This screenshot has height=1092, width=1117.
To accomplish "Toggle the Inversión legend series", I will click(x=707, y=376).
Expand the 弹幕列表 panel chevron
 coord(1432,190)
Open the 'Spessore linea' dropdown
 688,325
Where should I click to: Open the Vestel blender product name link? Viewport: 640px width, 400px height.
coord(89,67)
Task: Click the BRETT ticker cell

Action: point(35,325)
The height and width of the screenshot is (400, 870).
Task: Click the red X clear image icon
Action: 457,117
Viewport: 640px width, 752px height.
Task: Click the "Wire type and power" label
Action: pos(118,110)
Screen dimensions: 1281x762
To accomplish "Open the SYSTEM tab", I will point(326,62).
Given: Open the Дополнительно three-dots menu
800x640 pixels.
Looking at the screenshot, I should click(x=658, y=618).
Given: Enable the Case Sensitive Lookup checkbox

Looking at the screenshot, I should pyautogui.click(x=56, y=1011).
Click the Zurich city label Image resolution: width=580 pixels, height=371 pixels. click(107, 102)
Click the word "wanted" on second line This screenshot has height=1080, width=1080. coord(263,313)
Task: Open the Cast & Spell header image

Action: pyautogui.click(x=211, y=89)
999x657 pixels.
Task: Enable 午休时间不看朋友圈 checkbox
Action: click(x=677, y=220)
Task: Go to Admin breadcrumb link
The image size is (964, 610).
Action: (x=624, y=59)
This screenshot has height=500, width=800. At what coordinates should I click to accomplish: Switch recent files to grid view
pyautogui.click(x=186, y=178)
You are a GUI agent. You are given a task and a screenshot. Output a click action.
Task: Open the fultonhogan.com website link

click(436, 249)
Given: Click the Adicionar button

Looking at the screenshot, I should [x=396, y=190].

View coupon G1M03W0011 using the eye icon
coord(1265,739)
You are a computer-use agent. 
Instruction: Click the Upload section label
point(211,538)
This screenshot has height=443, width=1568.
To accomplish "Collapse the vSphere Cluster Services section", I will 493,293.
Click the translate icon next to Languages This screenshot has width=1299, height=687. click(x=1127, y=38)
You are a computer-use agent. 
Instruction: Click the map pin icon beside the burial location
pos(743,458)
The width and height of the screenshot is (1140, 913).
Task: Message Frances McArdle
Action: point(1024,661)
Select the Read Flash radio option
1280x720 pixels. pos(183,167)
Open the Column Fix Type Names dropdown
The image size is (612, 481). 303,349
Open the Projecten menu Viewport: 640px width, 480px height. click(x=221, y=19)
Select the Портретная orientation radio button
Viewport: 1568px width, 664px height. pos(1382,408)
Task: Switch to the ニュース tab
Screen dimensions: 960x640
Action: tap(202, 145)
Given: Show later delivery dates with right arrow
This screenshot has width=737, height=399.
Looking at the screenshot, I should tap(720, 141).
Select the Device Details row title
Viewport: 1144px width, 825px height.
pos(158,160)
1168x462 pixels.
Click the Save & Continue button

» Exercise aim:
Restate each entry exactly, skipping none.

» Written solution:
This screenshot has height=1092, width=1117.
To accomplish "Toggle the Inversión legend series", I will click(x=707, y=376).
Expand the 弹幕列表 panel chevron
 coord(1432,190)
Open the 'Spessore linea' dropdown
 688,325
Where should I click to: Open the Vestel blender product name link? Viewport: 640px width, 400px height.
coord(89,67)
Task: Click the BRETT ticker cell

Action: point(35,325)
The height and width of the screenshot is (400, 870).
Task: Click the red X clear image icon
Action: 457,117
Viewport: 640px width, 752px height.
Task: Click the "Wire type and power" label
Action: pos(118,110)
Screen dimensions: 1281x762
To accomplish "Open the SYSTEM tab", I will point(326,62).
Given: Open the Дополнительно three-dots menu
800x640 pixels.
Looking at the screenshot, I should click(x=658, y=618).
Given: Enable the Case Sensitive Lookup checkbox

Looking at the screenshot, I should pyautogui.click(x=56, y=1011).
Click the Zurich city label Image resolution: width=580 pixels, height=371 pixels. click(107, 102)
Click the word "wanted" on second line This screenshot has height=1080, width=1080. coord(263,313)
Task: Open the Cast & Spell header image

Action: pyautogui.click(x=211, y=89)
999x657 pixels.
Task: Enable 午休时间不看朋友圈 checkbox
Action: click(x=677, y=220)
Task: Go to Admin breadcrumb link
The image size is (964, 610).
Action: (x=624, y=59)
This screenshot has height=500, width=800. At what coordinates should I click to accomplish: Switch recent files to grid view
pyautogui.click(x=186, y=178)
You are a GUI agent. You are given a task and a screenshot. Output a click action.
Task: Open the fultonhogan.com website link

click(436, 249)
Given: Click the Adicionar button

Looking at the screenshot, I should [x=396, y=190].

View coupon G1M03W0011 using the eye icon
coord(1265,739)
You are a computer-use agent. 
Instruction: Click the Upload section label
point(211,538)
This screenshot has height=443, width=1568.
To accomplish "Collapse the vSphere Cluster Services section", I will 493,293.
Click the translate icon next to Languages This screenshot has width=1299, height=687. click(x=1127, y=38)
You are a computer-use agent. 
Instruction: Click the map pin icon beside the burial location
pos(743,458)
The width and height of the screenshot is (1140, 913).
Task: Message Frances McArdle
Action: point(1024,661)
Select the Read Flash radio option
1280x720 pixels. pos(183,167)
Open the Column Fix Type Names dropdown
The image size is (612, 481). 303,349
Open the Projecten menu Viewport: 640px width, 480px height. click(x=221, y=19)
Select the Портретная orientation radio button
Viewport: 1568px width, 664px height. pos(1382,408)
Task: Switch to the ニュース tab
Screen dimensions: 960x640
Action: tap(202, 145)
Given: Show later delivery dates with right arrow
This screenshot has width=737, height=399.
Looking at the screenshot, I should tap(720, 141).
Select the Device Details row title
Viewport: 1144px width, 825px height.
pos(158,160)
1168x462 pixels.
Click the Save & Continue button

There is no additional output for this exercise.